■ Document segment ■
== == ==

When actress Cloris Leachman hoisted a leg up on the judges' desk after a brisk number on "Dancing with the Stars" Monday night, she shocked people with her sexy ploy. But she also wowed people with her agility.
At 82, Leachman survived the first round of the dance competition show, all the while donning high heels, a tight gown and spinning with the best of them.
It was entertainment, sure, but doctors say it is an example of what many people could be capable of doing in their 60s, 70s, and 80s.
According to Leachman's publicist, she could not grant any interviews this week. But a representative from "Dancing with the Stars" said Leachman got "the thumbs up" by four doctors on the set.
"I say kudos to Cloris Leachman," said Dr. Mark R. Hutchinson, professor of orthopedics and sports medicine at the University of Illinois at Chicago.
"Dara Torres in the Olympic Games in her 40s winning the silver medal and Cloris Leachman at 82 years old on 'Dancing with the Stars,'" said Hutchinson. "The message is clear: Our pre-determined expectations, based on age alone, are clearly wrong."
Yet, some expectations about age, with people's bad backs and broken hips, surely must be right. Hutchinson and other doctors recommend watching the risks of exercising and achieving Leachman's fitness level.

== == ==

■ Provided data ■
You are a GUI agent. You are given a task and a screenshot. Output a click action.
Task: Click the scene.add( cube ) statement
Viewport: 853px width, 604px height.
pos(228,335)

== == ==

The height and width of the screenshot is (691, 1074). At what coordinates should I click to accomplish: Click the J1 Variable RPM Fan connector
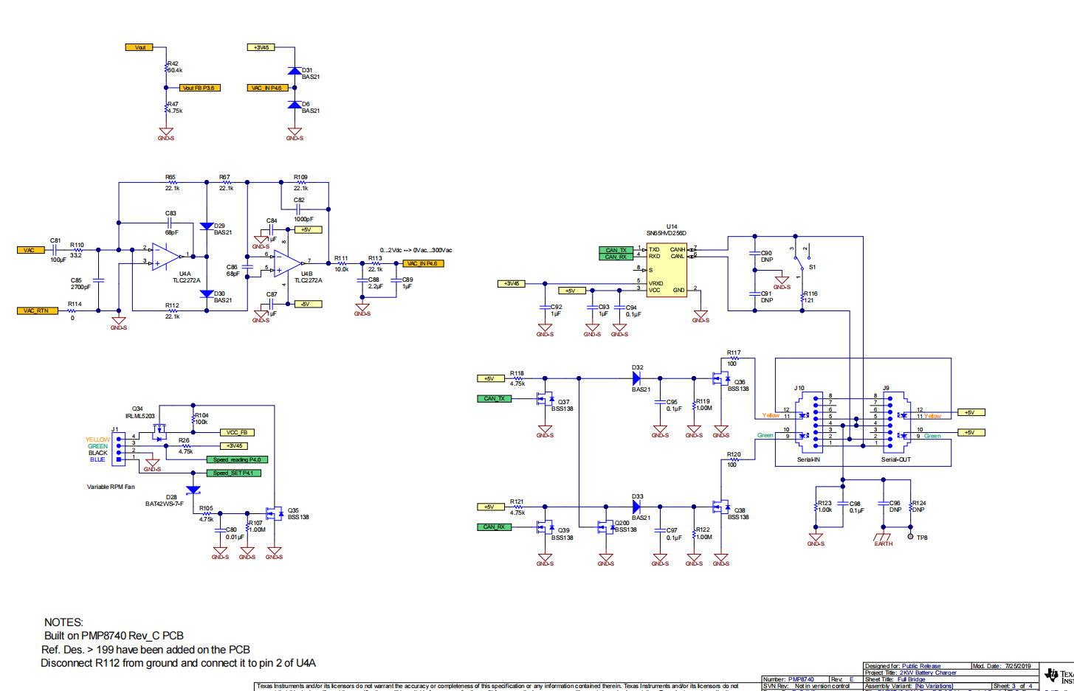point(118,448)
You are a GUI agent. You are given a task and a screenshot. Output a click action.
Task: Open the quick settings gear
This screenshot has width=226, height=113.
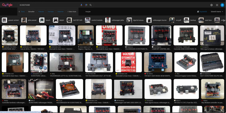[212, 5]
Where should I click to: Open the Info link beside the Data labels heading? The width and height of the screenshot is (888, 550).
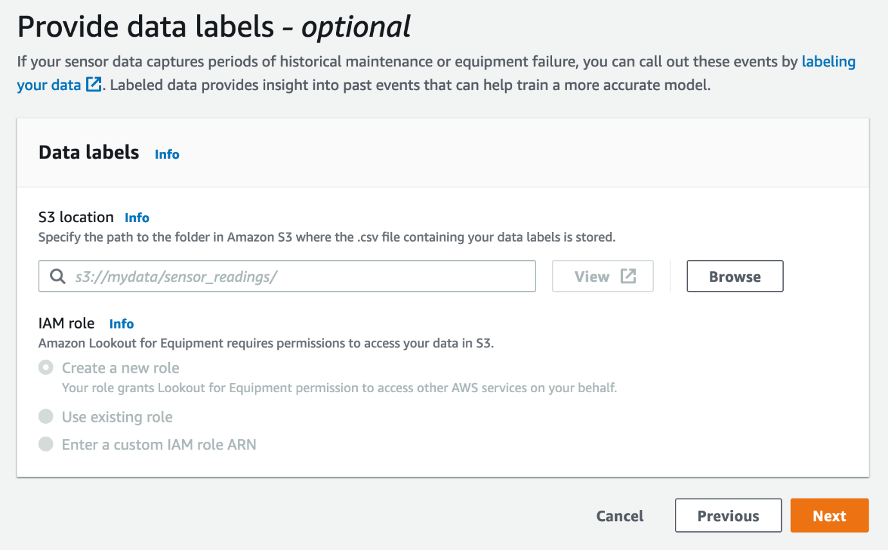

== == ==

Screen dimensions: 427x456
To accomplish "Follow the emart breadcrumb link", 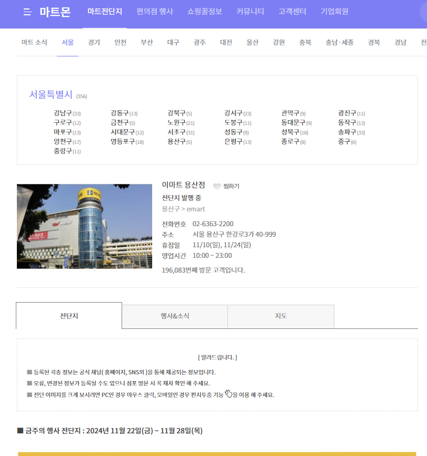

== == ==

■ Exercise goal ■
Reproduce word for word the part of the Cloris Leachman article that opens with the words containing "When actress Cloris" and closes with "Illinois at Chicago.". The items come from a separate source unrelated to the text.

■ Response to this task ■
When actress Cloris Leachman hoisted a leg up on the judges' desk after a brisk number on "Dancing with the Stars" Monday night, she shocked people with her sexy ploy. But she also wowed people with her agility.
At 82, Leachman survived the first round of the dance competition show, all the while donning high heels, a tight gown and spinning with the best of them.
It was entertainment, sure, but doctors say it is an example of what many people could be capable of doing in their 60s, 70s, and 80s.
According to Leachman's publicist, she could not grant any interviews this week. But a representative from "Dancing with the Stars" said Leachman got "the thumbs up" by four doctors on the set.
"I say kudos to Cloris Leachman," said Dr. Mark R. Hutchinson, professor of orthopedics and sports medicine at the University of Illinois at Chicago.